Featured Story

Volume 23, Number 3: March 2022
Without strong community support, CUDECA would not exist. All photos in this story supplied by CUDECA. Used with permission.

CUDECA's Lofty Goals for Palliative Care Training throughout
Latin America Are No Bigger Than Its Founder's Realized Dreams

By Alison Ramsey
IAHPC Newsletter Editor

It is no surprise that Spain's Fundación CUDECA is expanding into palliative care education in a major way, inviting the entire Latin American community to participate. The big surprise is that the veteran palliative care provider exists at all, because—honestly—even CUDECA's medical director, Dr. Marisa Martín-Roselló, was skeptical at first.

Dr. Marisa Martín-Roselló

Dr. Martín-Roselló was working in Malaga's only, newly opened palliative care unit when Joan Hunt, a British expatriate living on the Costa del Sol, transferred her terminally ill husband there from a large university hospital. Joan marveled at "the dramatic difference" in the care received by both of them at the small unit. It fuelled her vision of building a hospice, to offset the lack of palliative care locally.

Impossible, Dr. Martín-Roselló told her, as public health authorities were in charge of palliative care in Spain. "There were good public health strategies and policies for palliative care," she says, "but they were not accompanied by good resources.”

Joan was undeterred. A fledgling home care service in 1992 cared for eight patients, but Joan's vision was much, much bigger: multiple home care teams serving the whole region, plus a day centre and an inpatient unit, complemented by palliative care training and research programs.

Why not us? Why not here?

"Joan was determined; she didn't see why it couldn't happen. If it happened in the UK, she told me, it could happen here. I asked, 'Where will we get the money?' 'Well, that's easy,' said Joan. 'We'll get it from the community. We have to get people to trust us, trust our project, and make it their own.'”

And they did. Joan's enthusiasm was infectious: she talked about the project to every British expat she met—and everyone she knew—and asked for their help. The British community launched CUDECA, but the Spanish community has sustained its ambitious growth.

British tactics, transplanted

Charity shops, common in the UK, were a fundraising tactic Joan wanted to replicate. But Dr. Martin-Roselló was unsure. "I told her that in Spain people don't like to buy second-hand," she said. Today, more than 1,000 volunteers staff CUDECA's 26 charity shops, the main source of funds for its seven home care teams as well as its hospice (1998), outpatient clinic (2001), rehabilitation/day centre (2003), and nine-bed inpatient unit (2005).

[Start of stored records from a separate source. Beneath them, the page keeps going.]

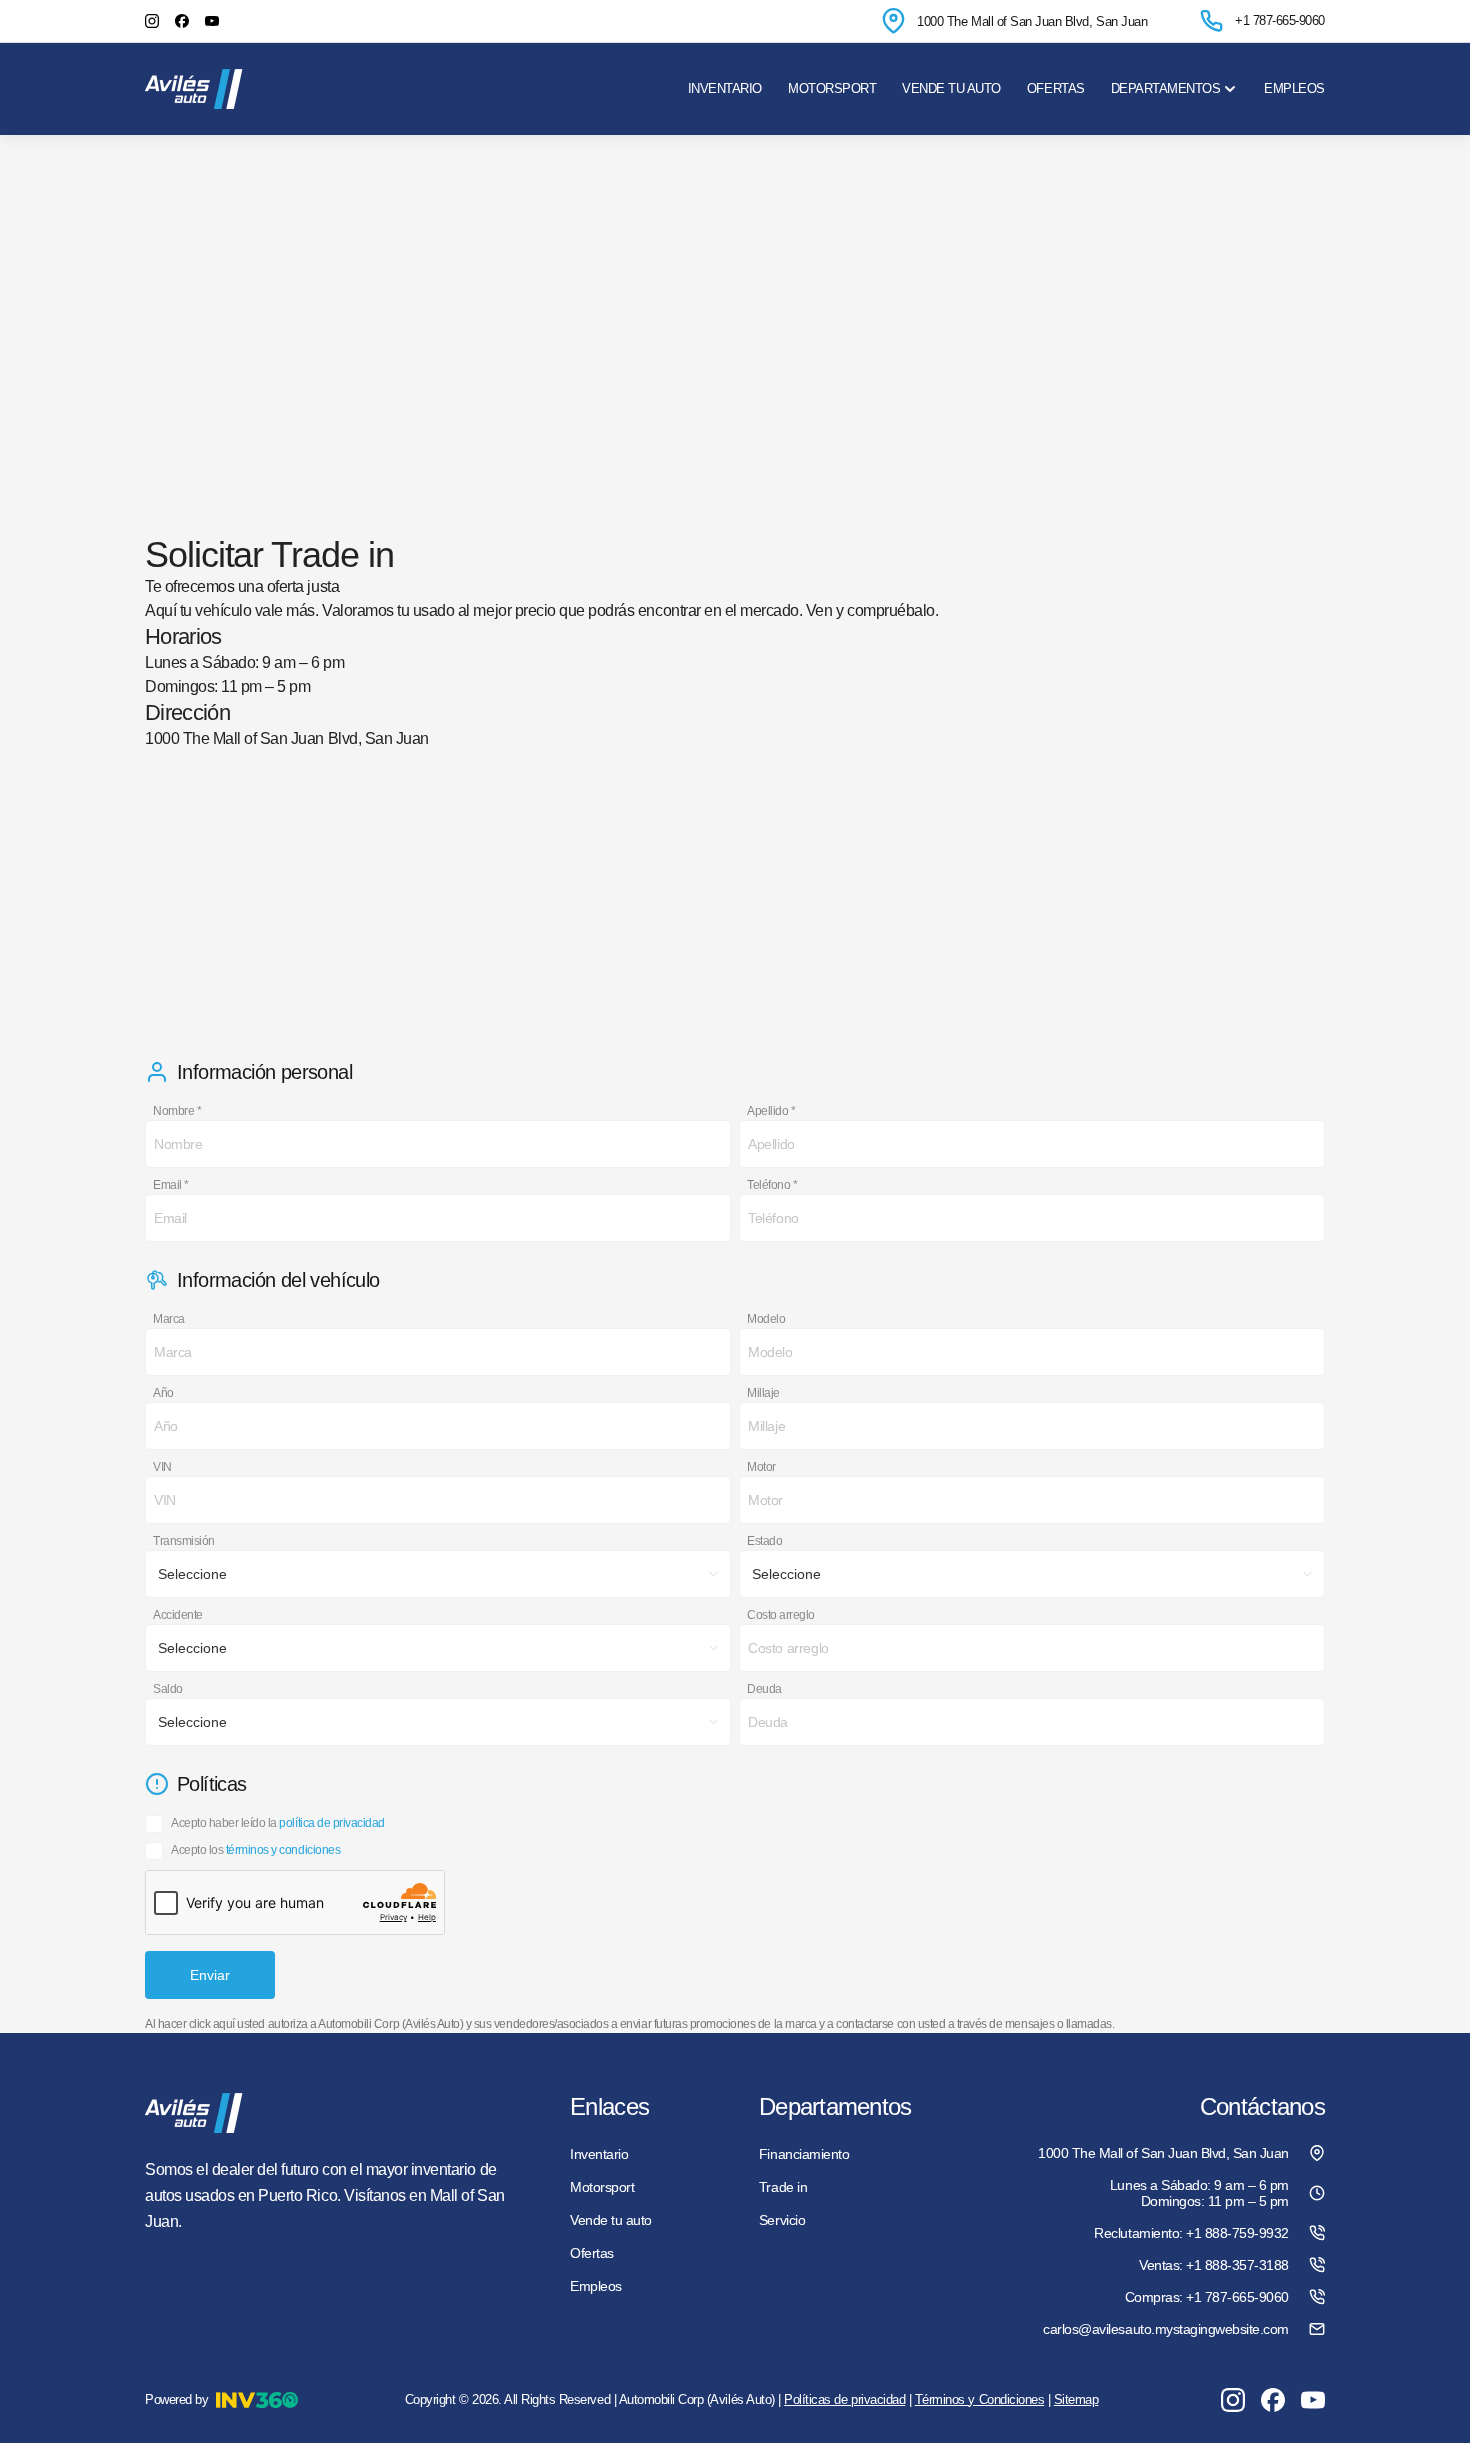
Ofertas (1056, 88)
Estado (764, 1541)
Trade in (783, 2187)
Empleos (1294, 88)
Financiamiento (804, 2154)
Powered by (176, 2399)
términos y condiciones (283, 1850)
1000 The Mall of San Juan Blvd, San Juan (1032, 21)
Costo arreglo (781, 1615)
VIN (162, 1467)
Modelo (766, 1319)
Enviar (210, 1975)
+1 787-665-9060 (1280, 20)
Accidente (178, 1615)
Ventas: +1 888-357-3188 (1214, 2265)
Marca (169, 1319)
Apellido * (771, 1111)
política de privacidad (331, 1823)
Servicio (782, 2220)
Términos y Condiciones (979, 2399)
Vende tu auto (951, 88)
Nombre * (177, 1111)
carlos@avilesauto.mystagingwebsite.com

You can see how CUDECA has grown tremendously from a small home care service in 1991. In April, the training and research center pictured below will open.

A persistent fundraiser, CUDECA organized 220 events the year before COVID-19 hit, including a walkathon involving children from 12 schools and hundreds of others.

Last year, CUDECA (short for cuidados del cancer, or cancer care) served a region of one million people, caring for 1,780 patients. Fundraising and support from Andalusian Public Health means that all care is free of charge.

A renewed focus: education

In 2021, its operating budget was €4.2 million. "We have to look for money everywhere: donations, charity shops, grants, events, legacies, etc.,” says Dr. Martin-Roselló. Successful fundraising has enabled CUDECA to fulfil an ever-expanding mission: palliative care education.

It has created The CUDECA Experience, a month-long program for health care team members, including social workers and administrators, that uses classroom training and hands-on learning with its home care and hospice teams to share their methods and successful practices. There is also a one-year interdisciplinary master's degree in palliative care (including an online option), and a shorter, online postgraduate course has recently been added, Expert in Palliative Care. These degrees from the University of Malaga and the Cudeca Foundation, comprise hours of classroom work and practical instruction. Registration begins in June.

A new training & research center

Soon, all educational programs will be housed in the new Yusuf Hamied Training and Research Centre, to be completed this April.

"One of our main objectives is to promote our educational programs among the Latin American community," says Ángel Bataller, head of the new CUDECA Institute for Studies and Research.

"We are very excited about the centre and what it means," says Dr. Martín-Roselló. "To be able to share what we have learned in 30 years, and to learn from colleagues who come here to train, is a gift. We also hope it will bring the funds to grow and get to the 10 home care teams we need, and to support CUDECA's mission."

Participants of the first Cudeca Experience with Joan Hunt (front row, center): sharing and learning between Colombia and Spain. Not all medical degrees in Spain include palliative care training. "We get a lot of enthusiastic young people taking our courses," says Dr. Martin-Roselló. "But it is essential to spread the philosophy and knowledge of palliative care widely to ensure that everyone has a dignified end of life with as little suffering as possible.